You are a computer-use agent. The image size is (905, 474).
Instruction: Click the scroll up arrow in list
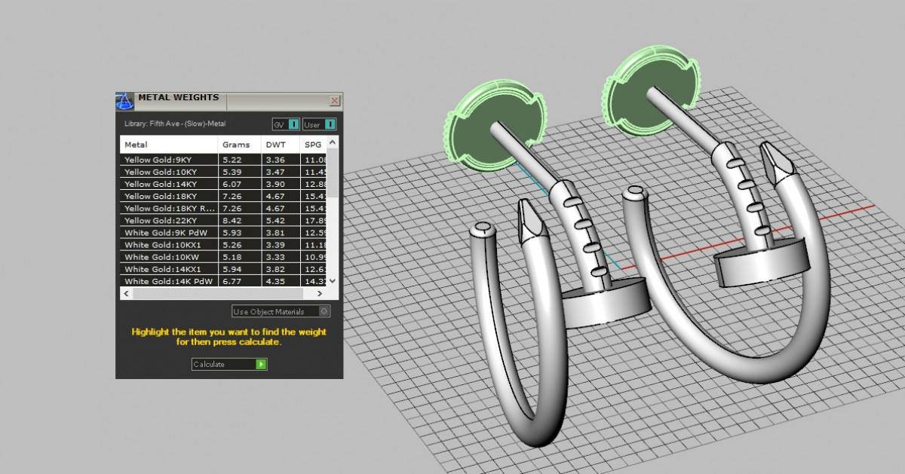[x=333, y=142]

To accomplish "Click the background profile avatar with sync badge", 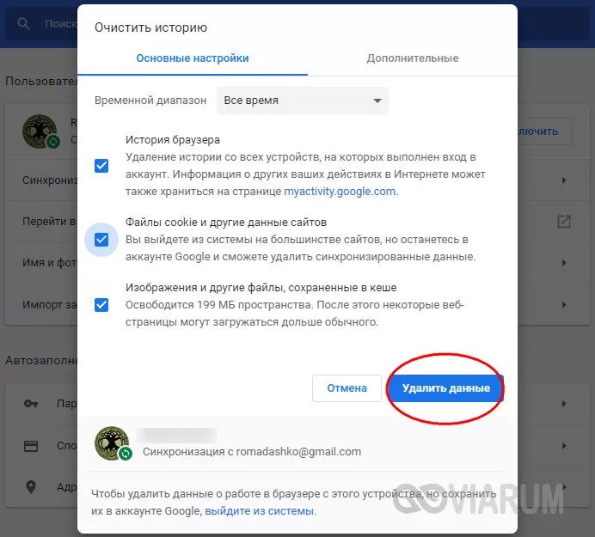I will (x=40, y=131).
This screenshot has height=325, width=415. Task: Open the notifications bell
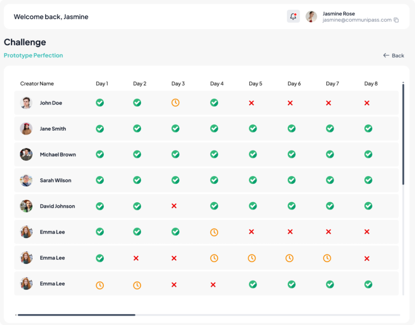click(x=293, y=17)
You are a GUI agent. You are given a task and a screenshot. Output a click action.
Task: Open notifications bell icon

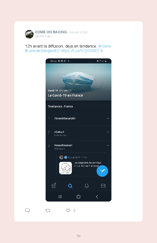click(x=87, y=186)
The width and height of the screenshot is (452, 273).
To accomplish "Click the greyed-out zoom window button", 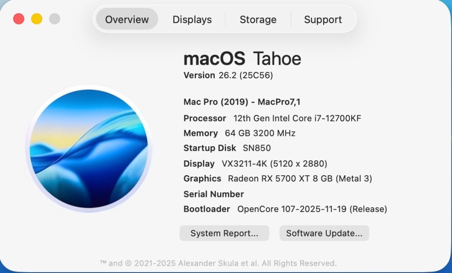I will pos(55,19).
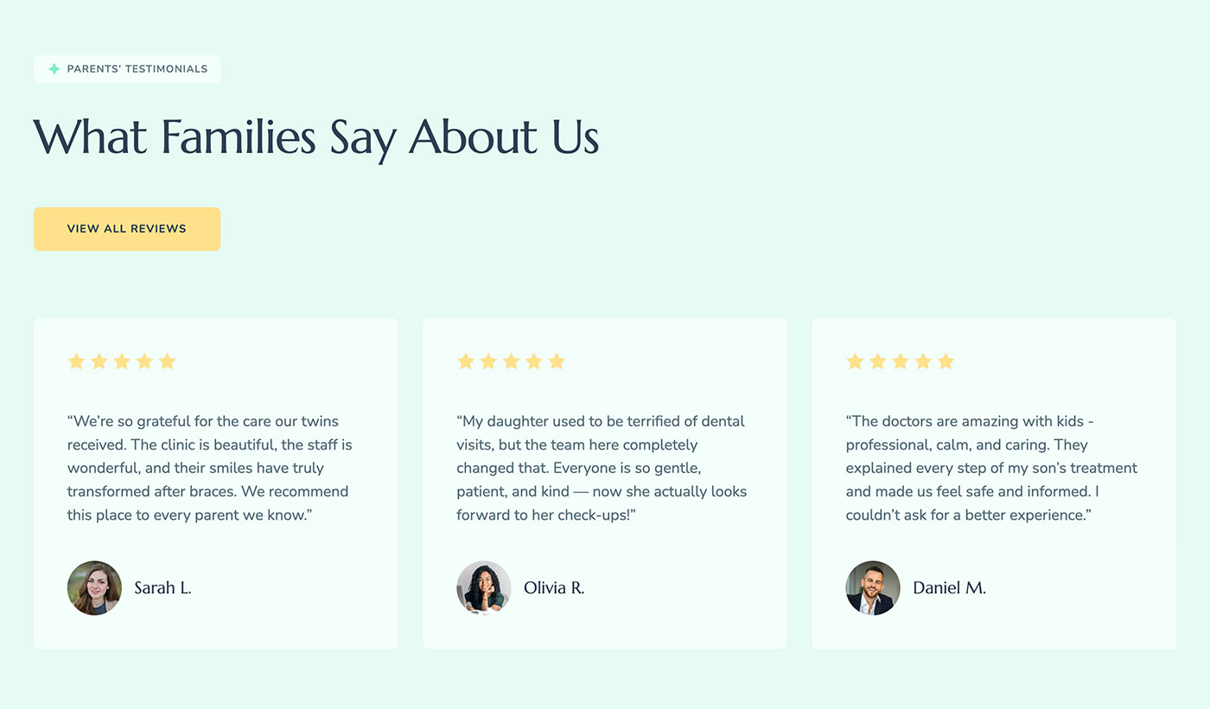
Task: Click the heading What Families Say About Us
Action: click(x=315, y=137)
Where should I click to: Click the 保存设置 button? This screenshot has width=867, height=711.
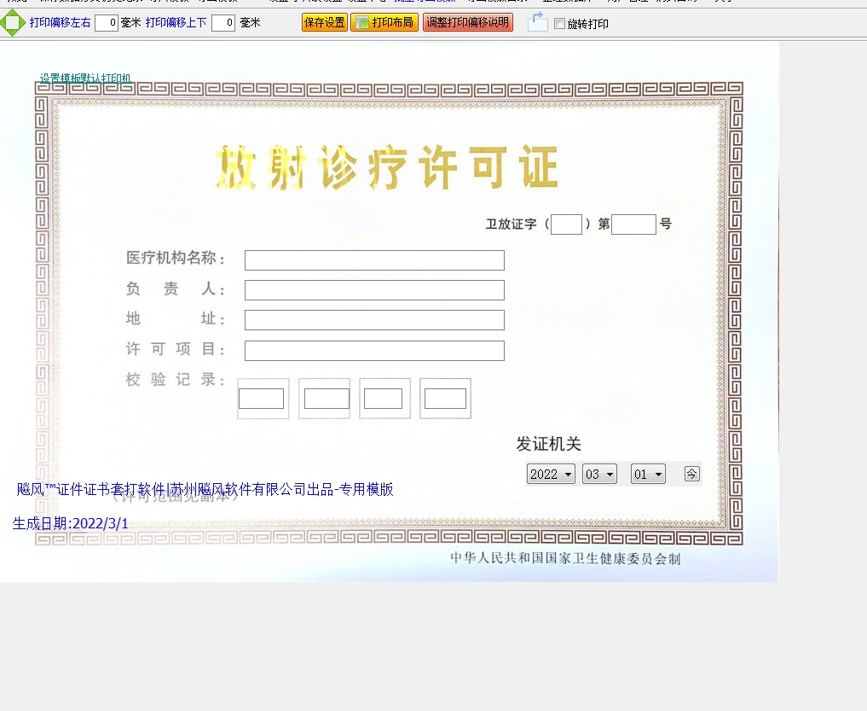[324, 22]
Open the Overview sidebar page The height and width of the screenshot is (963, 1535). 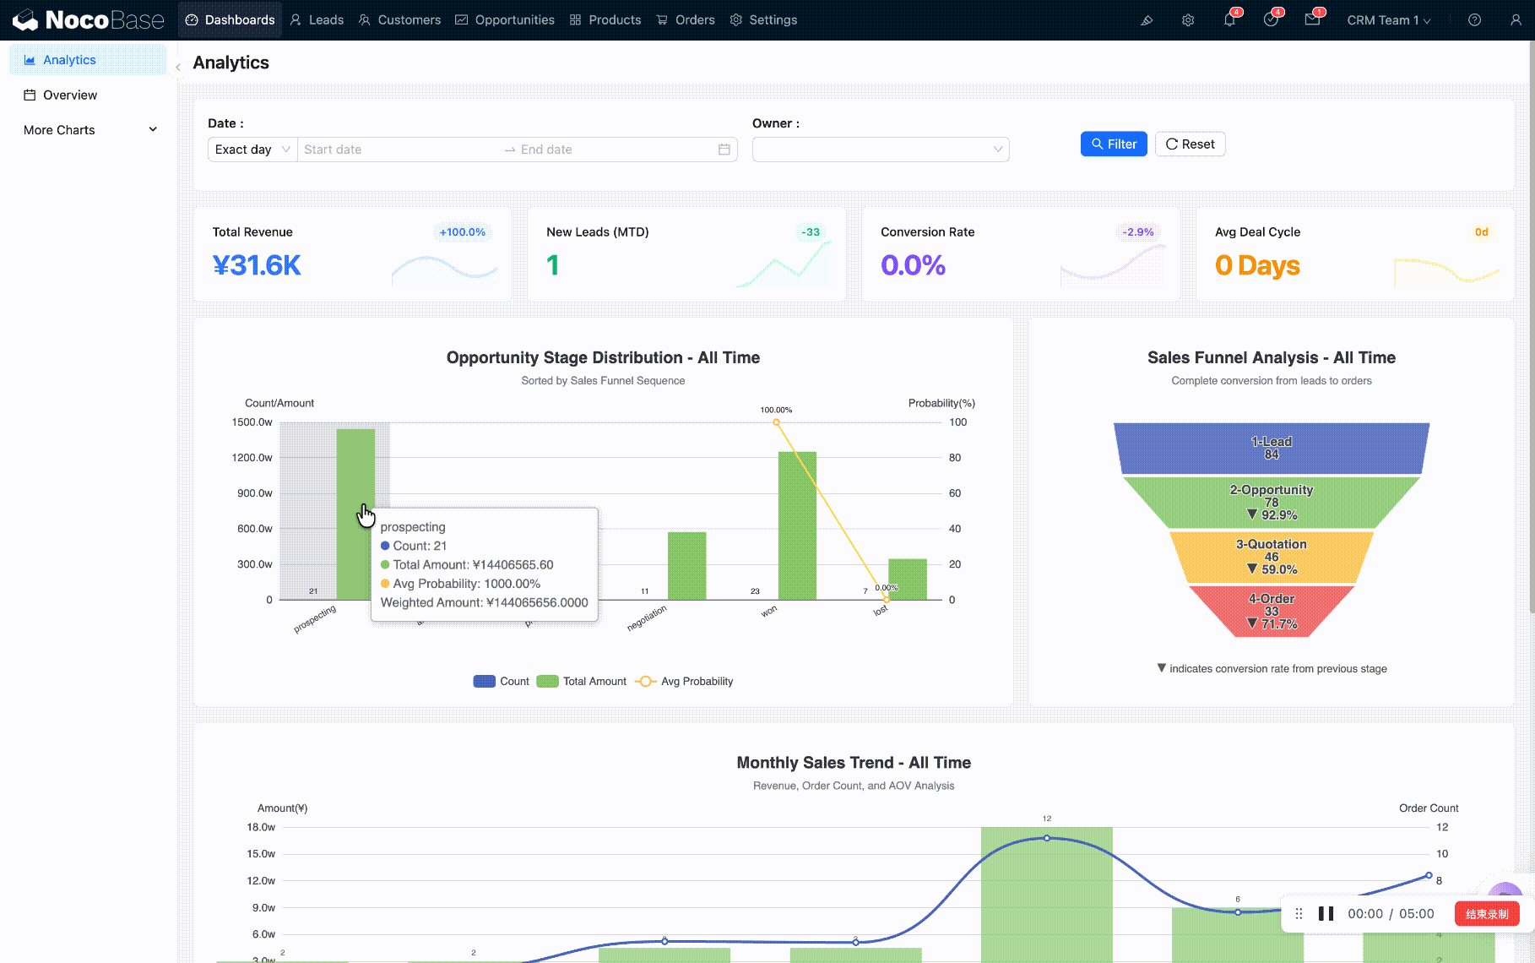tap(70, 95)
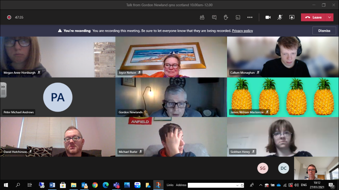Open the meeting chat panel
Image resolution: width=339 pixels, height=190 pixels.
[x=214, y=17]
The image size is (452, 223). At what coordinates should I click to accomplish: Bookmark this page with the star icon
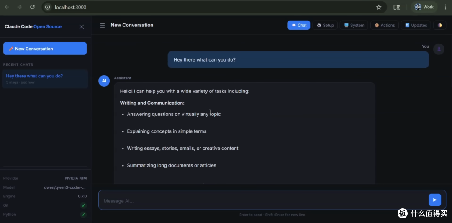click(379, 7)

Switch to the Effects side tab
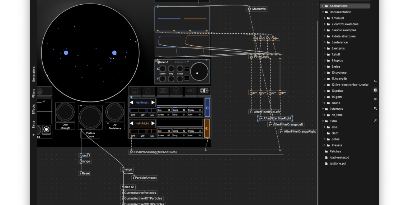coord(34,109)
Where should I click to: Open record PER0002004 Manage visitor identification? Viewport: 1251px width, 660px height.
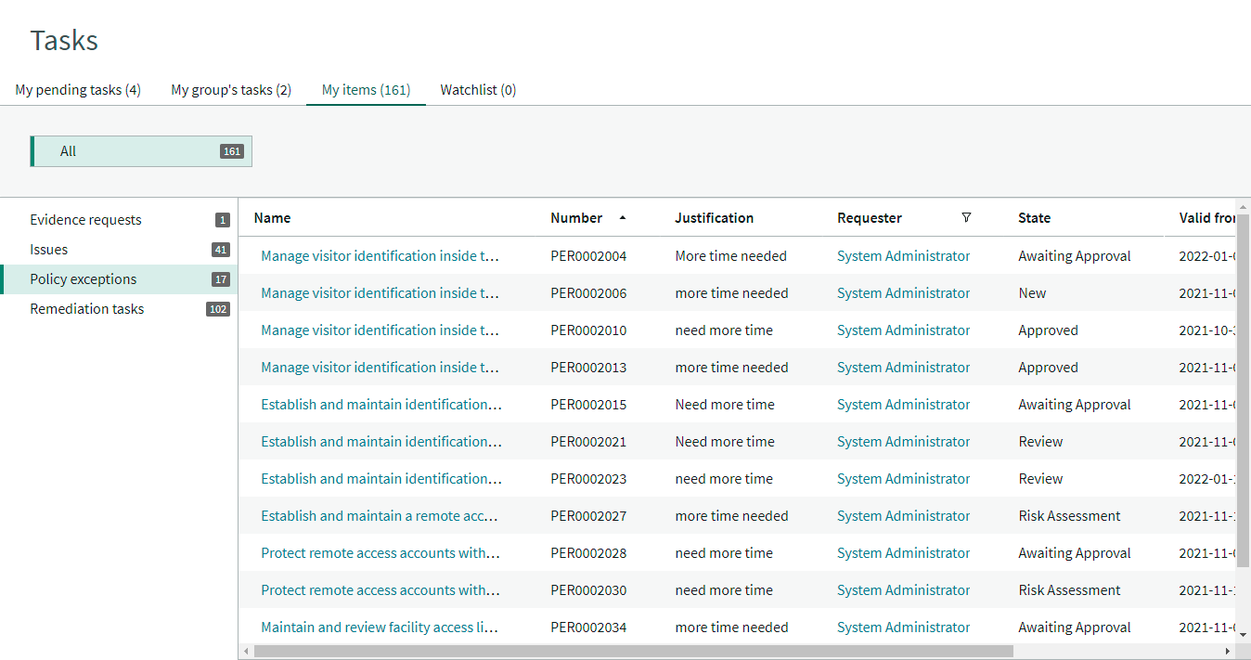[x=380, y=255]
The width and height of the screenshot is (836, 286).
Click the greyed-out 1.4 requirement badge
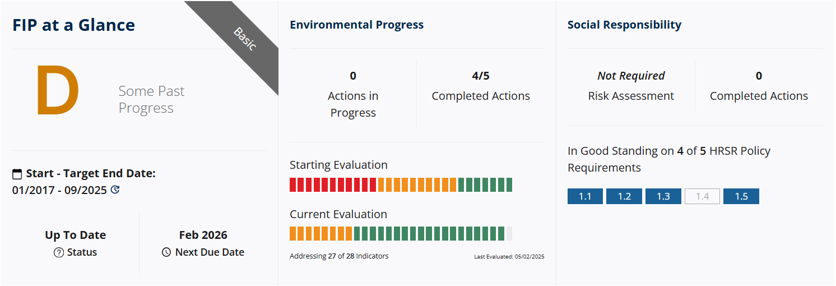[x=702, y=196]

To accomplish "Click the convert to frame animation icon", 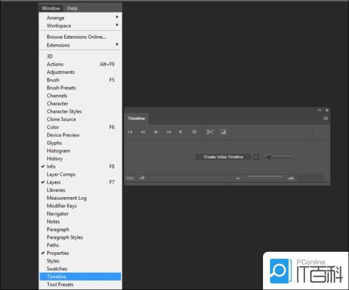I will point(130,178).
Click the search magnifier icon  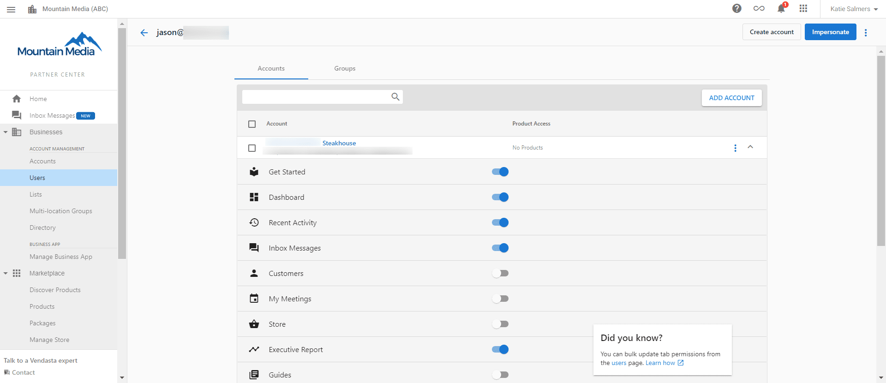click(395, 97)
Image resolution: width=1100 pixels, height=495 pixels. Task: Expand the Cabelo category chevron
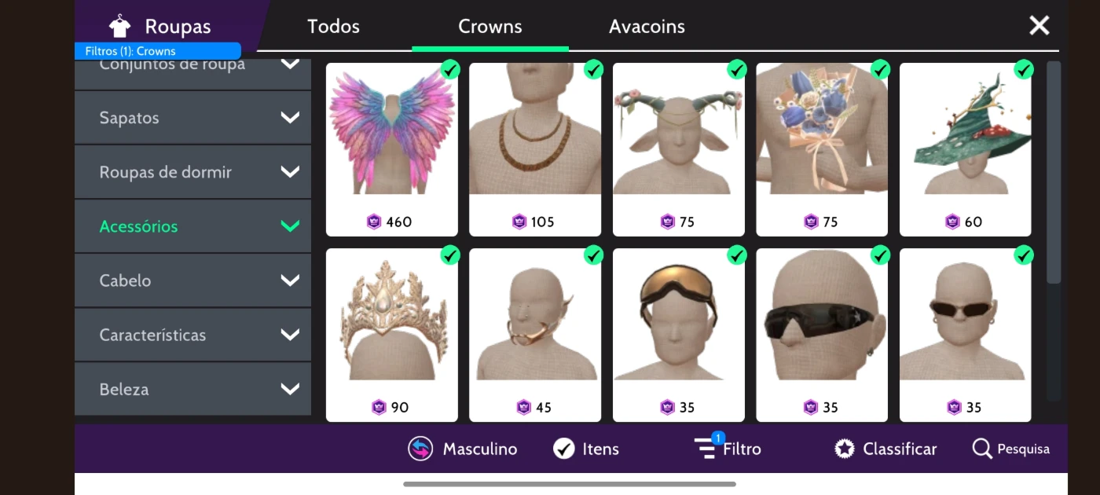point(290,281)
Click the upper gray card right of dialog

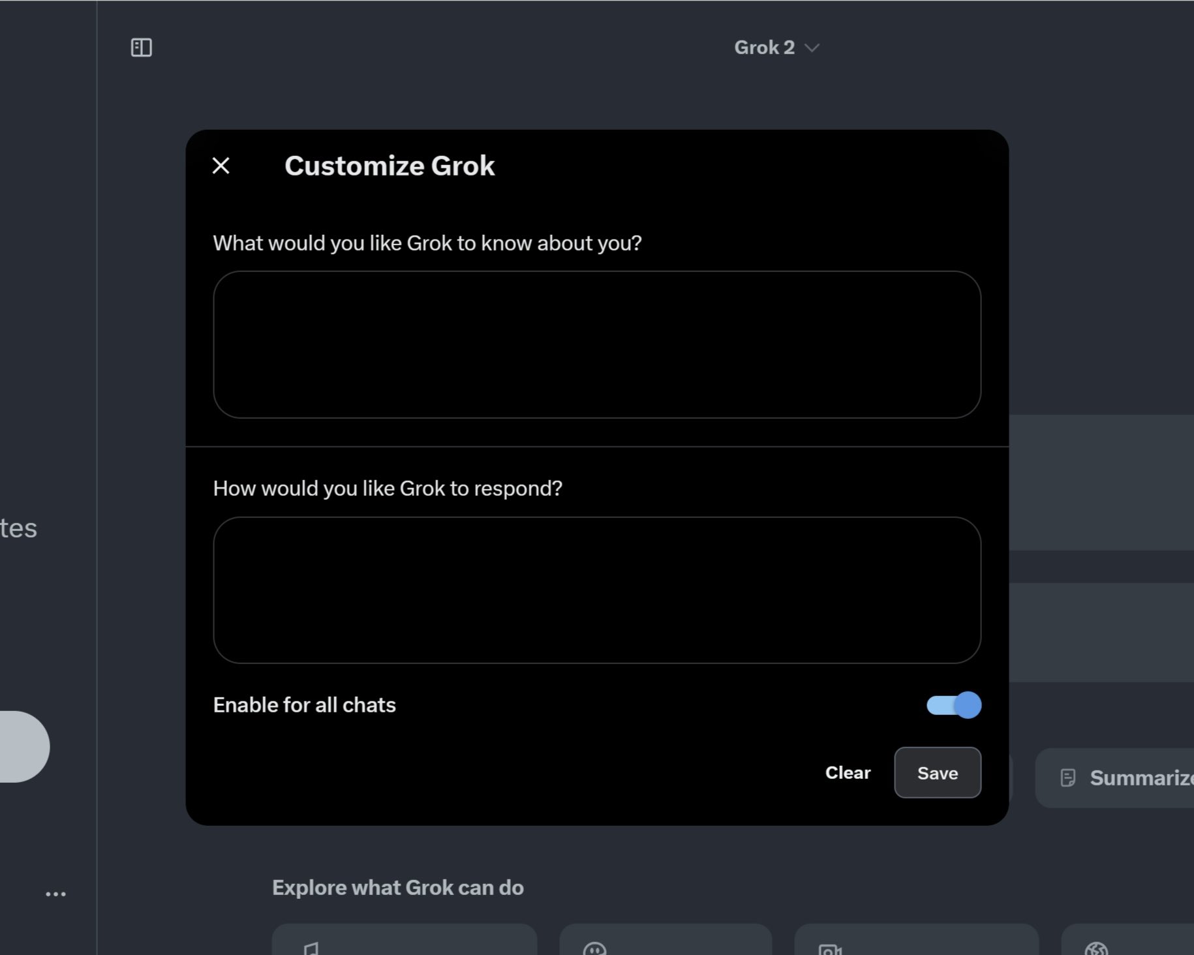coord(1101,483)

------------------------

Nothing but a number belongs in the answer, namely how many lines above include "agent".

2